YOUR OBJECTIVE:
Every line holding the string "price" is to be copied from the entries below.

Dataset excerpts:

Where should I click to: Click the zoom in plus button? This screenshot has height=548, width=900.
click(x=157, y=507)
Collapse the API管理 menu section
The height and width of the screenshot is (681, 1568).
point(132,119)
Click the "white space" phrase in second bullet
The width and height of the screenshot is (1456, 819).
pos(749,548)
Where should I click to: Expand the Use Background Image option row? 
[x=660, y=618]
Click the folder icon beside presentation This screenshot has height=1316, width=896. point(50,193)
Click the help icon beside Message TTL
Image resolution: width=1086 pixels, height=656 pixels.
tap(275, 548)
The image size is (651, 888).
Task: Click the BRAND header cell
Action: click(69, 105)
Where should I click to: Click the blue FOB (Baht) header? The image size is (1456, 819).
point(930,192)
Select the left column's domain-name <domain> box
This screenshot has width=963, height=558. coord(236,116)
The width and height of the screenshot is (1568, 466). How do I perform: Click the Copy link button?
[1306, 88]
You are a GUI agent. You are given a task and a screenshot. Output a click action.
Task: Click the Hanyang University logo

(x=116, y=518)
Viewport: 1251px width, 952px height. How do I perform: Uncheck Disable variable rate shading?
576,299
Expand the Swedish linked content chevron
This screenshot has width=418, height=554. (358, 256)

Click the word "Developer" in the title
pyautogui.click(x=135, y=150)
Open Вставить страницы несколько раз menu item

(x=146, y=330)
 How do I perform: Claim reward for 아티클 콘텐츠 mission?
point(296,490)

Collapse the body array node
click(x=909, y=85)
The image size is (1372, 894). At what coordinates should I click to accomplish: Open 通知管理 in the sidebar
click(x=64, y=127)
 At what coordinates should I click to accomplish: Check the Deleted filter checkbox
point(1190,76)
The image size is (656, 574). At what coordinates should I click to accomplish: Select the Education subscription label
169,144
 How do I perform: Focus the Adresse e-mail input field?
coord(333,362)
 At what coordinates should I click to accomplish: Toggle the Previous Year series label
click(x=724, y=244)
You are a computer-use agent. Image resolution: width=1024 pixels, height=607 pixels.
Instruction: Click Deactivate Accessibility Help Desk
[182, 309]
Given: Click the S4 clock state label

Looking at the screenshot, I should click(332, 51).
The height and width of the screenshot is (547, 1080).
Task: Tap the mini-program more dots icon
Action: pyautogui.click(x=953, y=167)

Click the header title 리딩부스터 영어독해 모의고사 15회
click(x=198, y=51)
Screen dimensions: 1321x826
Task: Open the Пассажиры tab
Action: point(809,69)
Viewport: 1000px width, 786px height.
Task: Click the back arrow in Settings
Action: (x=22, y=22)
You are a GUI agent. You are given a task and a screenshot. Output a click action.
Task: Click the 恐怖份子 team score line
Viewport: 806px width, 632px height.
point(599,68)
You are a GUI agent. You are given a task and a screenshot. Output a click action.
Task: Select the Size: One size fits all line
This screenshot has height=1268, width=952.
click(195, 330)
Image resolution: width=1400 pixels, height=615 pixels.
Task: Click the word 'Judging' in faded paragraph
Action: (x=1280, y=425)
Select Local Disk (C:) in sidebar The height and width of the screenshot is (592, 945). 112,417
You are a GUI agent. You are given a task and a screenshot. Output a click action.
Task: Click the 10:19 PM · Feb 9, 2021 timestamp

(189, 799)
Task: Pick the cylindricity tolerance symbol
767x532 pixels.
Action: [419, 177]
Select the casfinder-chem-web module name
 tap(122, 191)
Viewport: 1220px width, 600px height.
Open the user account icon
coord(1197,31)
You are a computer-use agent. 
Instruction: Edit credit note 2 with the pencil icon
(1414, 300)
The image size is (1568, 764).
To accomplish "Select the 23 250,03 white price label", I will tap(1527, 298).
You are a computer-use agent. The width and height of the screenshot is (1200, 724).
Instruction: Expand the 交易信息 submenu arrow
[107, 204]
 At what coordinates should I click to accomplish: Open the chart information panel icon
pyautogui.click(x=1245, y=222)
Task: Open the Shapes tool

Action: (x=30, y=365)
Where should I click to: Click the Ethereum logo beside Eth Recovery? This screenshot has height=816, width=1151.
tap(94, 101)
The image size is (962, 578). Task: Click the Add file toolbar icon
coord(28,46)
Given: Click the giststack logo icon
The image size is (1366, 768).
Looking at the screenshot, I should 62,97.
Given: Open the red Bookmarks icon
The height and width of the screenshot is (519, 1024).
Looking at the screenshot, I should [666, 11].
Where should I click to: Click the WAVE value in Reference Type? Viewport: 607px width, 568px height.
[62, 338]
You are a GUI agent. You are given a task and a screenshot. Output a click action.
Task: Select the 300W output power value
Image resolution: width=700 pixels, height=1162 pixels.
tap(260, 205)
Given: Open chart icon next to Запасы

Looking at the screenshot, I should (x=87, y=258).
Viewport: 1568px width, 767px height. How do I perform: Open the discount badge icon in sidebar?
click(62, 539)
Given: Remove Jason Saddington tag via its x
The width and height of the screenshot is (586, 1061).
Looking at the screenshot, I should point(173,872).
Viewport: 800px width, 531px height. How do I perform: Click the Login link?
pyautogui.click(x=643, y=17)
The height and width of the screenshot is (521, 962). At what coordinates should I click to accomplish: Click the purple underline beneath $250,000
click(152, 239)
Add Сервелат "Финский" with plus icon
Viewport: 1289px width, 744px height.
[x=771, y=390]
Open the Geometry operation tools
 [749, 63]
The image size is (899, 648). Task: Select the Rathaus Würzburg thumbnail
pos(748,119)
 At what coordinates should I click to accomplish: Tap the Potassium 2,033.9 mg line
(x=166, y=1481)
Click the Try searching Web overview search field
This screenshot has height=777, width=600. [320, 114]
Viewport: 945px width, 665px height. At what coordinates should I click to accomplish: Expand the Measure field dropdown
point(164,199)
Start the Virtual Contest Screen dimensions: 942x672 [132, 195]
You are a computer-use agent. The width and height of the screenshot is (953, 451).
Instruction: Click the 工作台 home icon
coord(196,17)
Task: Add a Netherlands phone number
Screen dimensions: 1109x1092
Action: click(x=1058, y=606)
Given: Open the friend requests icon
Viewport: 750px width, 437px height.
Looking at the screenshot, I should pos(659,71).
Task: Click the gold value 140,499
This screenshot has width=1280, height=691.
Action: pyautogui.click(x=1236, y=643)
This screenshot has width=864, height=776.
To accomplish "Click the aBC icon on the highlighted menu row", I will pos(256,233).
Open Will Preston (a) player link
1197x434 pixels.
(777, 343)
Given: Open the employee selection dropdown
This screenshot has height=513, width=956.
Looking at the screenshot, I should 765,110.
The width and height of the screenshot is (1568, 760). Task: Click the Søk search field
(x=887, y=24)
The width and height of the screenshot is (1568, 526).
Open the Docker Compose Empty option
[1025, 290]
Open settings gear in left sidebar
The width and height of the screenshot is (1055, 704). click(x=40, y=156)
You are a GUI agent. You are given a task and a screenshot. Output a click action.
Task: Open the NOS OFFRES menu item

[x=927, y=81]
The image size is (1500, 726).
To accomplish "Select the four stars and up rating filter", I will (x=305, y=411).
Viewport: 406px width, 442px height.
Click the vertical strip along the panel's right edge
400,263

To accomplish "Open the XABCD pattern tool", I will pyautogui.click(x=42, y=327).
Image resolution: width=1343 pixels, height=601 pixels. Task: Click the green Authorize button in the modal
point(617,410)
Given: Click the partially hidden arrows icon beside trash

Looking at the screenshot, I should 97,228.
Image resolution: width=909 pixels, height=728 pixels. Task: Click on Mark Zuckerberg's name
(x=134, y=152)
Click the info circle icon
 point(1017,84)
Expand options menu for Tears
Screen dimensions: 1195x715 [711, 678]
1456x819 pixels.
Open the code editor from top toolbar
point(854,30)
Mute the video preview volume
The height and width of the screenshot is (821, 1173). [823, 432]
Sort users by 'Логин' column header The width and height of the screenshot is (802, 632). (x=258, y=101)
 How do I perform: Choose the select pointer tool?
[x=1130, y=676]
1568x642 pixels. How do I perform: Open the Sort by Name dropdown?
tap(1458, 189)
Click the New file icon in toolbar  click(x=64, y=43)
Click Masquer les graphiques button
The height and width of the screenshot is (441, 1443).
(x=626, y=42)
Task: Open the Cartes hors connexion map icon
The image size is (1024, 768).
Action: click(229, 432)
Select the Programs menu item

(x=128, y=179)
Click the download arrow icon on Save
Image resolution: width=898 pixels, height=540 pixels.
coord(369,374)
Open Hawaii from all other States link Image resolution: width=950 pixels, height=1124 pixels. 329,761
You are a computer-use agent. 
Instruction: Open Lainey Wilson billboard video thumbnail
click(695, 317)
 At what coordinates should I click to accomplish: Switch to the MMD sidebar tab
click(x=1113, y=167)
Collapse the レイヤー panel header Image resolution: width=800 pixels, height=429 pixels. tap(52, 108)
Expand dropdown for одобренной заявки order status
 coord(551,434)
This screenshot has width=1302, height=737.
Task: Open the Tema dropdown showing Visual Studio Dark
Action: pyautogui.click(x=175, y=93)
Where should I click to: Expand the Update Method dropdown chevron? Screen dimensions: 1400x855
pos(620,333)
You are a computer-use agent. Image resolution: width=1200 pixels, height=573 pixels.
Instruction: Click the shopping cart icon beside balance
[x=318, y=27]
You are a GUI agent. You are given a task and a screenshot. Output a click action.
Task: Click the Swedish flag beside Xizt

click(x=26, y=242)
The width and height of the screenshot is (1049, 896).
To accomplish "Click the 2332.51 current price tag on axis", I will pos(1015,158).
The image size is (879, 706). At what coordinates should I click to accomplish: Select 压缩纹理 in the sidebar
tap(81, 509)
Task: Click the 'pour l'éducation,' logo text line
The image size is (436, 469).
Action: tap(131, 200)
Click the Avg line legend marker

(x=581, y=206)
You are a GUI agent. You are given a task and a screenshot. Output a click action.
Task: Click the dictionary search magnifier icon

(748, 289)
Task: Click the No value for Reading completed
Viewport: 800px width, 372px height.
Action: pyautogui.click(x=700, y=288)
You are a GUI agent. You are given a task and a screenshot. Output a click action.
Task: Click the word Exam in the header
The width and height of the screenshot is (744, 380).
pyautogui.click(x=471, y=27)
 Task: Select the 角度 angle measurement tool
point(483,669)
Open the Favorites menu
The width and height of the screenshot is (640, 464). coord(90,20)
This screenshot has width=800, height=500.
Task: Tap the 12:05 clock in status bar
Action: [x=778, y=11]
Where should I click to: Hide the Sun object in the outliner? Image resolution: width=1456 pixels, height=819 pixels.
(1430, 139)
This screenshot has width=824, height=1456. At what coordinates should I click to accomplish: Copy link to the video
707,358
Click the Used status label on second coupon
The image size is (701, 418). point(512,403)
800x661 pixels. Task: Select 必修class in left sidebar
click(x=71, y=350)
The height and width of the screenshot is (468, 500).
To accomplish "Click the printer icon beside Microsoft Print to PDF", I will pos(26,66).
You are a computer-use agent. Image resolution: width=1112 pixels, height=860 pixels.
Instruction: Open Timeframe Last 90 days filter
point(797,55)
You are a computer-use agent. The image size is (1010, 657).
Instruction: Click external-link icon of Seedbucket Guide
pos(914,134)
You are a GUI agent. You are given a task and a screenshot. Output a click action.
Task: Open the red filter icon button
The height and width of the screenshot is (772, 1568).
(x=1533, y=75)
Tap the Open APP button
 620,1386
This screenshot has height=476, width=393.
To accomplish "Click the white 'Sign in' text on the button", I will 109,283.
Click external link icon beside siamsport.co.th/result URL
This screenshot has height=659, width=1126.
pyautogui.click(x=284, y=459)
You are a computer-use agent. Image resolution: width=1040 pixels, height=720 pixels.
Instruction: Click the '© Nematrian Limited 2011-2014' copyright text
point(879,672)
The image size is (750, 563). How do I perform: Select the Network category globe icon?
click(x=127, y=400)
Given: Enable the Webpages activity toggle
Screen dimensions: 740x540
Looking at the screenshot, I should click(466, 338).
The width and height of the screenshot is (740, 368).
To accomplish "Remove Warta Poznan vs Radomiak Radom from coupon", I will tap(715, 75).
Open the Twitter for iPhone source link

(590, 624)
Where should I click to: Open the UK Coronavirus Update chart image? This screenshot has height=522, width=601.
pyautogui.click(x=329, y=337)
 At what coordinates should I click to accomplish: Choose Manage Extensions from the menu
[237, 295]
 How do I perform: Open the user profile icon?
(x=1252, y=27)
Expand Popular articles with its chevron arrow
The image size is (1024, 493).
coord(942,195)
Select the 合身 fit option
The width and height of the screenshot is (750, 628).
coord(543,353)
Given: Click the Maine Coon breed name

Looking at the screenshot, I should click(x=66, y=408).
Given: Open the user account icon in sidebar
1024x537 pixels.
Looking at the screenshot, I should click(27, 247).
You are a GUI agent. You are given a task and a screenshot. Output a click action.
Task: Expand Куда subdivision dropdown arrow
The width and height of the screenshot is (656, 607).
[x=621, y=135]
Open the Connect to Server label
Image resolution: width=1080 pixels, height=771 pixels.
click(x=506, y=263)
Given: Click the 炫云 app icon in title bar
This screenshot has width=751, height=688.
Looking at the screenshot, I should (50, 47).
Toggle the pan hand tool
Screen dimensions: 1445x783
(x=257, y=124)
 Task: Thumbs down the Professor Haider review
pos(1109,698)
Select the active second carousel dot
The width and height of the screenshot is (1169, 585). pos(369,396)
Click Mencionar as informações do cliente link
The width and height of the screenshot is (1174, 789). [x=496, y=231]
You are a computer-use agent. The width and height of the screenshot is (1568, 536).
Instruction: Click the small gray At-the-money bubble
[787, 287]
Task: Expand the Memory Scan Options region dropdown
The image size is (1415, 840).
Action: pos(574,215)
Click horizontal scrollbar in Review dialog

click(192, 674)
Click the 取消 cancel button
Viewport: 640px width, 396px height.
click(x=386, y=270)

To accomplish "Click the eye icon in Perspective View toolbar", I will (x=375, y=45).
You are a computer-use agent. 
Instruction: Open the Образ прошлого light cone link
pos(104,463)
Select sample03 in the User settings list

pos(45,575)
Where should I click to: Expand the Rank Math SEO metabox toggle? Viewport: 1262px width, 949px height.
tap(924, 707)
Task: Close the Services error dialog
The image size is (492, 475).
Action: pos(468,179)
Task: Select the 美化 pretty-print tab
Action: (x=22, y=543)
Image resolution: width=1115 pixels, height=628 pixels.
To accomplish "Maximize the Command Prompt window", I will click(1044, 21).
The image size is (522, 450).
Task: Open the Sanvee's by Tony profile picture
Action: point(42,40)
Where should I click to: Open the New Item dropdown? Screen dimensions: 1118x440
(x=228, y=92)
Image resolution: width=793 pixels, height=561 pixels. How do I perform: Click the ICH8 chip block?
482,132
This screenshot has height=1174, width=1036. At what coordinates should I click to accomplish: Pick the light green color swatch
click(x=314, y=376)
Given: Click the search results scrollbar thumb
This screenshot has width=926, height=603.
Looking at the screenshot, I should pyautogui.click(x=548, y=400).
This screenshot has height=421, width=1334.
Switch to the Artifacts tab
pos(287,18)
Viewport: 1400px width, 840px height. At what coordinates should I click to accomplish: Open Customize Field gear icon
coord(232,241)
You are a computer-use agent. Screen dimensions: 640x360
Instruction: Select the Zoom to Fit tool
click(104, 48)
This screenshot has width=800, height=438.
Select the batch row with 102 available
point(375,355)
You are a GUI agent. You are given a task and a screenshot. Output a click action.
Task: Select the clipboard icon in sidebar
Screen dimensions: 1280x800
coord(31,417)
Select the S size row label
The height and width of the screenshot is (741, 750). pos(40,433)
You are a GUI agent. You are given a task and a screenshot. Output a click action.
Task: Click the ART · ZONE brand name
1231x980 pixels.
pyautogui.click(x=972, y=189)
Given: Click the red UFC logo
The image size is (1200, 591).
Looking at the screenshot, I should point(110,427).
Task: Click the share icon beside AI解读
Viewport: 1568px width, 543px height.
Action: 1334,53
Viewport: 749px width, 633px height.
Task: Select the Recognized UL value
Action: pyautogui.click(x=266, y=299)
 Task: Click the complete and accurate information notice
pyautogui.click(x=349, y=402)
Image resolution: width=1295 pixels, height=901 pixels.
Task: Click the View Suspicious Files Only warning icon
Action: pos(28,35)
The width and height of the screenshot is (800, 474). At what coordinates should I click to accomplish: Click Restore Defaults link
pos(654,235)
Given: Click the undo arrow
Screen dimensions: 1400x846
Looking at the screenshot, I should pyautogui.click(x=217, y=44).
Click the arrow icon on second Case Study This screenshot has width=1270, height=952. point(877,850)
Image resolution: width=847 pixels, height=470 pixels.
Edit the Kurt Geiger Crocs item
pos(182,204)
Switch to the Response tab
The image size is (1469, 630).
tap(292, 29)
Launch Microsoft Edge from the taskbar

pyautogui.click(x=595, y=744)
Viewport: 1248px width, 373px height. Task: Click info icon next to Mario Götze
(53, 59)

RESPONSE:
To accomplish "Select the 23 250,03 white price label", I will tap(1527, 298).
To accomplish "Click the 2332.51 current price tag on axis", I will pos(1015,158).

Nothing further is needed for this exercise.